The Best of Me is a shameless tear jerker

    1 of 2 2 of 2

      Starring James Marsden and Michelle Monaghan. Rated PG. Now playing

      Is it possible the Nicholas Sparks movie machine, with all its smooching in the rain and talk about destiny and stars, has finally hit a rough spot on its quaint country road?

      The bestselling romance novelist has seen no less than nine of his schmaltzy books turned into films, with The Notebook the biggest blockbuster. And yes, they’ve all shamelessly jerked tears and stuck closely to the formula of unrequited love, disapproving parents, and hunky, lovelorn guys. But none has served up the recipe so artlessly as The Best of Me. The tropes are more brazenly exposed here, the characters broad, and the turn of events laughably contrived.

      When hot, middle-aged Dawson (James Marsden) runs into his former high-school sweetheart, Amanda (an uncharacteristically glum Michelle Monaghan), he is actually wearing a sweat-marked tank top and working on a car. It’s the sort of soft-drink-ad cliché that even TV commercials have been making fun of for years. And here’s guessing even the biggest fan of Sparks’s weepers won’t be able to buy it this time out.

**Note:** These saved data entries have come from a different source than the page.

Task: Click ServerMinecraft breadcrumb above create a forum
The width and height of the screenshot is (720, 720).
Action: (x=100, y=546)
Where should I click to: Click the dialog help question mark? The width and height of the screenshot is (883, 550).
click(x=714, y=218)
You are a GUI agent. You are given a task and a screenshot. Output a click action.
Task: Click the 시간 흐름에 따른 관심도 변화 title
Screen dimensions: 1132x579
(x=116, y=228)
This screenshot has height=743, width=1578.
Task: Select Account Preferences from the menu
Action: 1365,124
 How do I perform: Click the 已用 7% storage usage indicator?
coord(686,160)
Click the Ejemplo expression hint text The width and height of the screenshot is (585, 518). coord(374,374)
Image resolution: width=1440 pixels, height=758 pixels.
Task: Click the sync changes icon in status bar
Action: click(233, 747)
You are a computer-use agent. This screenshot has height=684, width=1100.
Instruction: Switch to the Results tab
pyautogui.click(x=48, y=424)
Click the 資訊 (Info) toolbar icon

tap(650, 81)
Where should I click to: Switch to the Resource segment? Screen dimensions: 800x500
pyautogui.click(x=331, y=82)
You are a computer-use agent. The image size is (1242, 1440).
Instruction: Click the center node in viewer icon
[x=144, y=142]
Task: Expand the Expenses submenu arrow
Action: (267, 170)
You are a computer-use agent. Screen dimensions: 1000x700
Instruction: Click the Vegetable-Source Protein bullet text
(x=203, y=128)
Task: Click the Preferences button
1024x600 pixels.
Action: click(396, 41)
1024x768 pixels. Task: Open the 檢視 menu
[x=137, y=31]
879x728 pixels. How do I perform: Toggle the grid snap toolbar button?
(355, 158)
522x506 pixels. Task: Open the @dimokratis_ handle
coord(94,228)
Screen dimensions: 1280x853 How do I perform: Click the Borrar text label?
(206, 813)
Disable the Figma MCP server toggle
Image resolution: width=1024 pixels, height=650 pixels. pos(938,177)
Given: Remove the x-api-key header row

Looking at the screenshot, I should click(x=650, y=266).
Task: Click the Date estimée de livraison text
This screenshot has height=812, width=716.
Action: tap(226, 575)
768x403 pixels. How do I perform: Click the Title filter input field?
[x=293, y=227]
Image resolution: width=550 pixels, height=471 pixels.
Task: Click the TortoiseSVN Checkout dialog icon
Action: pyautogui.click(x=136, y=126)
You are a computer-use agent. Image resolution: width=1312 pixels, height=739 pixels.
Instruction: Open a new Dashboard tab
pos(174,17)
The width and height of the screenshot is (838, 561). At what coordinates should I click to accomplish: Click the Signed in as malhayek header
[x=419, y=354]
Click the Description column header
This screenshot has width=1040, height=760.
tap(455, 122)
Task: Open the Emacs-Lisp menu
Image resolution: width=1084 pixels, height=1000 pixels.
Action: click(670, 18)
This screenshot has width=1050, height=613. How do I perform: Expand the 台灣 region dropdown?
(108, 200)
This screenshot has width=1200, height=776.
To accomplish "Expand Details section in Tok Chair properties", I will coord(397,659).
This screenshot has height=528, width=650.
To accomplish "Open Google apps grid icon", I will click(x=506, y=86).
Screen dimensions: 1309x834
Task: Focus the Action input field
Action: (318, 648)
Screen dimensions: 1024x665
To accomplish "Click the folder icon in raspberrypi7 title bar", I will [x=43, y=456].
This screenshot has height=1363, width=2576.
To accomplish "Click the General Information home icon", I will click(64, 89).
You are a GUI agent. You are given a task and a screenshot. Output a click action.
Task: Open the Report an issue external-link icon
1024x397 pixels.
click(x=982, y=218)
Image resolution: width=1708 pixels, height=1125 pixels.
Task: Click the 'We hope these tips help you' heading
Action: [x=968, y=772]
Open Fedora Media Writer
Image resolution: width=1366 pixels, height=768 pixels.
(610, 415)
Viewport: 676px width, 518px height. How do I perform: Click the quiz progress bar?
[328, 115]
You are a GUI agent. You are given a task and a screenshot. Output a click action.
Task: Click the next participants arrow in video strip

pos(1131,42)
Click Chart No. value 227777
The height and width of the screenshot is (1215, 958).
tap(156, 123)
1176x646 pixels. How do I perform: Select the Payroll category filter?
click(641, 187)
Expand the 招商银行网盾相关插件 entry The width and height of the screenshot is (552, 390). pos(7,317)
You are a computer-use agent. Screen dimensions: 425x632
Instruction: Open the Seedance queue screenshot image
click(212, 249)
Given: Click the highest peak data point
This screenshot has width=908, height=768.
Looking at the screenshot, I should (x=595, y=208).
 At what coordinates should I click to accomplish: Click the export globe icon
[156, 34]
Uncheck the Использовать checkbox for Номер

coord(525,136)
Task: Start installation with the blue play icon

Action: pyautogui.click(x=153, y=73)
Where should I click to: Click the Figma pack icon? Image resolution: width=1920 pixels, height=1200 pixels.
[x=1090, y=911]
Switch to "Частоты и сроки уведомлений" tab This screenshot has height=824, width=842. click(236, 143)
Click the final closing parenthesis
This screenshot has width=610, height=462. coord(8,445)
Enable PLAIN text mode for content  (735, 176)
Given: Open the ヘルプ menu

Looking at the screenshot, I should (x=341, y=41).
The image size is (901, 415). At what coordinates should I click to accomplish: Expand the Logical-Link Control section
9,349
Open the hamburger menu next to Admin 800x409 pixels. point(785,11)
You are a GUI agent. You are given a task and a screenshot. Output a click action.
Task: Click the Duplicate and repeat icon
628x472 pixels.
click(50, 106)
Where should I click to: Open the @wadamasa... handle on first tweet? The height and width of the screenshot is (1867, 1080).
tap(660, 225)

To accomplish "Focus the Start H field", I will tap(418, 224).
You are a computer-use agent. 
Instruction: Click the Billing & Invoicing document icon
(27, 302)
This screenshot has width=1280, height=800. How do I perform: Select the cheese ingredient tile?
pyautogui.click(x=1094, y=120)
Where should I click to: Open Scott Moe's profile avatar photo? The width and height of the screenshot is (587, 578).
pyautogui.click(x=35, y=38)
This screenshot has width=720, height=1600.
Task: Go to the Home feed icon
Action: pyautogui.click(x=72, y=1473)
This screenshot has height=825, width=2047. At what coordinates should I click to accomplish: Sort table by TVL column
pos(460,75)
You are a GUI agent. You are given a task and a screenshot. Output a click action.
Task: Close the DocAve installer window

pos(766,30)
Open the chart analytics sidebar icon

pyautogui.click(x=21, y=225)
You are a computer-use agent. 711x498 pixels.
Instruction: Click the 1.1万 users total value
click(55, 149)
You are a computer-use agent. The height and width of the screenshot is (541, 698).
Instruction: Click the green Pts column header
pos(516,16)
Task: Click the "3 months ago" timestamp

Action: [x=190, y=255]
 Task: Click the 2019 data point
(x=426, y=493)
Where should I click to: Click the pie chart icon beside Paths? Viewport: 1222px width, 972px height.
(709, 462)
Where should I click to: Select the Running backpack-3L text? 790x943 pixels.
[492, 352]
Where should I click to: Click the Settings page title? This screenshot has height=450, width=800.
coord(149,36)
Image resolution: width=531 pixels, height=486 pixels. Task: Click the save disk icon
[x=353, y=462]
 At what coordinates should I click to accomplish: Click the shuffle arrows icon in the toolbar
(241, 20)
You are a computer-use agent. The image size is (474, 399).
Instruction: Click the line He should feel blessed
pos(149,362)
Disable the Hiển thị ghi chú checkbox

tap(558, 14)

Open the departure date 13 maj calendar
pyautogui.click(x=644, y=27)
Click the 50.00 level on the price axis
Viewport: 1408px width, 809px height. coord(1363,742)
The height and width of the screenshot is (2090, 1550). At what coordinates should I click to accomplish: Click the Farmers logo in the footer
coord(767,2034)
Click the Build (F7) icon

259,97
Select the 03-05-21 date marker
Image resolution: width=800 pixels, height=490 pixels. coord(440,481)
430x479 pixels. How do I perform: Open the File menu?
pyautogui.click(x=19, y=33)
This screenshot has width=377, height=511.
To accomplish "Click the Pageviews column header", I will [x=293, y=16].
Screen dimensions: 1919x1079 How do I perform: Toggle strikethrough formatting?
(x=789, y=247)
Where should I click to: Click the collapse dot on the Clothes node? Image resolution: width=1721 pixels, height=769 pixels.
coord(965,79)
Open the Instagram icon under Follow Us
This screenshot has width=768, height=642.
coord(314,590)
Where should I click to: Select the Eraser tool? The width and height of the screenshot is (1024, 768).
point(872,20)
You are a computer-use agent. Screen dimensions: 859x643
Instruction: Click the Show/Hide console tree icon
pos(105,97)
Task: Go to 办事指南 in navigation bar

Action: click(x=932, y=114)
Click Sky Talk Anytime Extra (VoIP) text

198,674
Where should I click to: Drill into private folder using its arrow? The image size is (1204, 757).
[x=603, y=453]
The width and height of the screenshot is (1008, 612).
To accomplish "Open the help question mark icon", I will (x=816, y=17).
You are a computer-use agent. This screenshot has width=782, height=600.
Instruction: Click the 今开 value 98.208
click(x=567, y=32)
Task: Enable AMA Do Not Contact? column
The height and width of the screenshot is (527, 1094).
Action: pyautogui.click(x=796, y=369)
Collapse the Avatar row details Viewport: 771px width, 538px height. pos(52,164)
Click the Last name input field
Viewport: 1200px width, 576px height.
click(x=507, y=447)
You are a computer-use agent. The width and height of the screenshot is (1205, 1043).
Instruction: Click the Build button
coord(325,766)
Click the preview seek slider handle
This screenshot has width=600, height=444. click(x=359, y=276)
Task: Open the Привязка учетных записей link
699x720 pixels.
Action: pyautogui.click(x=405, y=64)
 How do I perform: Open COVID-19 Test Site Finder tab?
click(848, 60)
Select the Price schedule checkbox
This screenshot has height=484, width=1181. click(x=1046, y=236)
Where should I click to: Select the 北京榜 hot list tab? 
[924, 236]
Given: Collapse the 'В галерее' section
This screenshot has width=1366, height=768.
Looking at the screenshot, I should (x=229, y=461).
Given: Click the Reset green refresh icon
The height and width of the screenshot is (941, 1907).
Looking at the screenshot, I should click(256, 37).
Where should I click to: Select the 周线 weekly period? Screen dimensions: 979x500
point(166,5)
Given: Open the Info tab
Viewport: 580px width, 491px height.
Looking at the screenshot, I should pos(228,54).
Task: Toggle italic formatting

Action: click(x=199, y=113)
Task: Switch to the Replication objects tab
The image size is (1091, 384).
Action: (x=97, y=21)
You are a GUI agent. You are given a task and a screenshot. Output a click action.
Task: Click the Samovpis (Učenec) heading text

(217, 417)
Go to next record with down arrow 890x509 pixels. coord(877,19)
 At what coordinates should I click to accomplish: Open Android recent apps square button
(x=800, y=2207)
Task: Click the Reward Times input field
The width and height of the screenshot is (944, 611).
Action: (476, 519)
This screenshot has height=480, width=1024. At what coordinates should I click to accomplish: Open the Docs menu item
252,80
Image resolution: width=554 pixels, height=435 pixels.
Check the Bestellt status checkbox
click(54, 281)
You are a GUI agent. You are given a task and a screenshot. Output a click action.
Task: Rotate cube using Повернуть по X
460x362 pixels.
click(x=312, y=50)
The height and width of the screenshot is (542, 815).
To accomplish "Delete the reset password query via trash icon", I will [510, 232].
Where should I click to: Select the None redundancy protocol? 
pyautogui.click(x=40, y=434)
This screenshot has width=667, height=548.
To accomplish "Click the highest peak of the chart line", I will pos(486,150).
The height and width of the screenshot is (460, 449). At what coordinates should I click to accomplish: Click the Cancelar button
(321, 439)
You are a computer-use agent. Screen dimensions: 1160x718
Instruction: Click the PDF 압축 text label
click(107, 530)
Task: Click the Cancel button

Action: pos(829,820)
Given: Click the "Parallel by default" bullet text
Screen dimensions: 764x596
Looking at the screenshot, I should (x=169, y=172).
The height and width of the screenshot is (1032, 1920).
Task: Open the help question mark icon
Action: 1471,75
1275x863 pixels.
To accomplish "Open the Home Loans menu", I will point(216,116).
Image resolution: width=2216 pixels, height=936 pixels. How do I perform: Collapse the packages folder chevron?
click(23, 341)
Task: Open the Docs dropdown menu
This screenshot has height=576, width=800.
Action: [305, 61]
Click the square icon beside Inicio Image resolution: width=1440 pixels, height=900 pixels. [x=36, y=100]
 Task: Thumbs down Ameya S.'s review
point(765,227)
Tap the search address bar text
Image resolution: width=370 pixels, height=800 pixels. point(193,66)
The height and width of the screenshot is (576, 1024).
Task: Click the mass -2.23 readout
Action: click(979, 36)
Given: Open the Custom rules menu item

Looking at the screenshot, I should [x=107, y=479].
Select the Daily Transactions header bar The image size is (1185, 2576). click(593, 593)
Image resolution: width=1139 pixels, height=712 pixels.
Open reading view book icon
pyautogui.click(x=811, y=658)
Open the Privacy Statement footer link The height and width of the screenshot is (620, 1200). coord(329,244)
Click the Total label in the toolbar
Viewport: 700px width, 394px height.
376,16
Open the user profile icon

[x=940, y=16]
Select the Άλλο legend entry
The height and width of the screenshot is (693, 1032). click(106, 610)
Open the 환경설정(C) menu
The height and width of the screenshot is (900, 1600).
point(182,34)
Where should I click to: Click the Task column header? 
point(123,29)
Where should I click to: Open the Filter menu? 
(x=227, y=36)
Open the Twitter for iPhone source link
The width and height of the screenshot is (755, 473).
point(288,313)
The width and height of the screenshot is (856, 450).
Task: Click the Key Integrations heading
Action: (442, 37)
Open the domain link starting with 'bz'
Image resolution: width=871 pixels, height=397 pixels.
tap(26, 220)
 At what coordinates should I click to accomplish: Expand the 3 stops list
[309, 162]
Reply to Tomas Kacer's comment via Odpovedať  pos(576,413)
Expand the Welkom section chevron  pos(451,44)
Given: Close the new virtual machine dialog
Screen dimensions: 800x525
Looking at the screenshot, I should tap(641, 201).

      The Best of Me doesn’t seem to care that the younger versions of Dawson and Amanda, whom we meet in flashback, don’t even remotely resemble their older counterparts. It’s the old boy-from-the-wrong-side-of-the-tracks-hooks-up-with-rich-girl story, with promising Aussie newcomer Luke Bracey as troubled Dawson, son of a badass drug dealer.

      We get it, so does his house really have to be such an hillbilly cartoon, complete with hicks who look like Cletus in The Simpsons shooting guns in the front yard and two brothers with Kentucky-waterfall mullets and neck tattoos? Amanda (Liana Liberato), of course, lives in a Sweet Charlotte–style plantation house with swaying Spanish moss. Subtle? Not so much.

      All this can only lead to trouble, and it does, fatefully separating the two sweethearts until they reconnect in their small Louisiana hometown when an old friend dies. Dawson, who’s morphed into a blue-eyed, Stephen Hawking–reading oil-rig worker (abs and brains!), still feels the old pull toward Amanda, a mother locked in an unhappy marriage. Cue the rainstorm, the flowers, more talk about the stars, and lines like, “I had so many plans!”

      But Sparks isn’t done with this pair yet. Fate has more in store for our unlucky duo. And by the end, as Dawson’s brothers might put it, you’ll be gol-durn tuckered out—and maybe even turned off rainstorms for a while.